2. Prepare the bundt mould. Use a small amount of softened butter or margarine to grease the inside of the bundt mould ensuring that you pay particular attention to all of the creases and the smooth cylindrical centre.
3. Pre-heat the oven to 180c / Fan 160c / Gas 4. Place a baking tray onto the middle shelf of the oven.
4. Prepare the cardamom seeds. Extract the seeds from the 3 pods and grind in a pestle and mortar. Alternatively sandwich the seeds between some quality kitchen roll and use a rolling pin to grind the seeds. Open the kitchen roll occasionally to move the seeds around and repeat grinding until they are small and powdery.

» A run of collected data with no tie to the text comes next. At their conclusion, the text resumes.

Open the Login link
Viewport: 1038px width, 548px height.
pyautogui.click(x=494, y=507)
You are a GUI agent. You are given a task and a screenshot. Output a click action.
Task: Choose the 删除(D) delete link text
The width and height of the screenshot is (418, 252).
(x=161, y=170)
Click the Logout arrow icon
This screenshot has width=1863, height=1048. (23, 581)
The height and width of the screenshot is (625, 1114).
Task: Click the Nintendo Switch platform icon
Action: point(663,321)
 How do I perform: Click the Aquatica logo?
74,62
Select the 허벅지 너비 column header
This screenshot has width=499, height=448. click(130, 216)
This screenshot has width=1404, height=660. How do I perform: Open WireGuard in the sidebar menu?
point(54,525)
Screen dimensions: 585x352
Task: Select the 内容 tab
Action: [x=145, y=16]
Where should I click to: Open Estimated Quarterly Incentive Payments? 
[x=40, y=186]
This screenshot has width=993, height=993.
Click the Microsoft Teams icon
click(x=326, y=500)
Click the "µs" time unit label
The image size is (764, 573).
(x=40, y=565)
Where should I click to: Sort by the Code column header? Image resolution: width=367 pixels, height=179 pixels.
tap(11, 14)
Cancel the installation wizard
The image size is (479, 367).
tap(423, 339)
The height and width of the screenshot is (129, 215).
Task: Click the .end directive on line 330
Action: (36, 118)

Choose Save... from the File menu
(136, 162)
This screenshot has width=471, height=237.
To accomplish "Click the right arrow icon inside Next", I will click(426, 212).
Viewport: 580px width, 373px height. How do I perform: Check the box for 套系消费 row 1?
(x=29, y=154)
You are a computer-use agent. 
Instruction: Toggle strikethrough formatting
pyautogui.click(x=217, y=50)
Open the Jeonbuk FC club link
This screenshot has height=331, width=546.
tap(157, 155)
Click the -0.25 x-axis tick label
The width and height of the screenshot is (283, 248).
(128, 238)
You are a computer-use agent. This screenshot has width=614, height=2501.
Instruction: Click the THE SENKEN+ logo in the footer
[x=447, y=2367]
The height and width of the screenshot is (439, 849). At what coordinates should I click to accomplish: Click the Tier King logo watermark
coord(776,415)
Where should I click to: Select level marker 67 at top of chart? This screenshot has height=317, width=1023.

5. Make the sponge. Place the soft butter, sugar, lemon zest and ground cardamom into a good sized bowl and beat together with a wooden spoon or electric beaters until very pale and fluffy. Gradually add the beaten egg a little at a time, beating well after each addition. Beat in the lemon juice. Sift the flour into the mixture. Using a spatula or large metal spoon fold this in gently.
6. Fill the bundt mould. Using a teaspoon, fill the moulds with the batter mixture. Alternatively fill a piping bag with the batter (no nozzle required) and pipe the mixture into the bundt moulds. This will make it a neater process. You’re aiming for them to be two-thirds full. (See notes below about the remaining batter).
7. Bake. Place the bundt mould on to the heated baking tray. Bake for about 20 – 22 minutes. You may need to rotate the tray after 15 minutes of baking. Once baked, remove from the oven and place on a cooling tray. After a couple of minutes turn the mould face side down on the cooling tray and carefully remove each cake from the mould.
8. Make the lemon water icing. Sift the icing sugar into a small bowl. Using a teaspoon gradually add the lemon juice. Mix between each addition. You’re aiming for the icing to be thick enough to hold its shape but runny enough for it to pipe easily. Either spoon the icing into a piping bag (no nozzle required) or a small piping bag made from greaseproof. This YouTube video provides great tutorial.
9. Decorate the bundt cakes with water icing. Once the bundt cakes are completely cold pipe the lemon water icing into the creases of the sponge.
10. Decorate the bundt cakes with goats’ cheese frosting (if using). Remove the frosting from the fridge and beat again for a few seconds. Place your chosen piping nozzle into the piping bag which has had a small amount cut from the piping end allowing the nozzle to fit snuggly. Place the frosting into the piping bag. Fill the hollow of the mini bundt cake with frosting finishing with a little swirl.
a) The batter quantity makes a little too much for 6 mini bundt cakes (which is the number usually found in a silicone or metal mould). With the remainder of the batter either fill a couple of muffin / cupcake cases or sit the mixture aside for the initial bake to finish and then use the mould to make some more bundt cakes. This isn’t ideal nor is it usually recommended, but I found that the batter didn’t suffer greatly for waiting the 25 – 30 minutes before being baked.
b) The frosting quantity is sufficient for the hollows of 9 bundt cakes to be filled. If making muffins / cupcakes with the remaining batter you may need to make a little more frosting.
c) I found it useful to place the wobbly silicone mould on a baking tray whilst in the oven to provide some support to the base.
d) Our cardamom pods were ground with the rolling pin and kitchen paper technique (given that I had clumsily broken our pestle & mortar!) and found that with a little patience this worked well.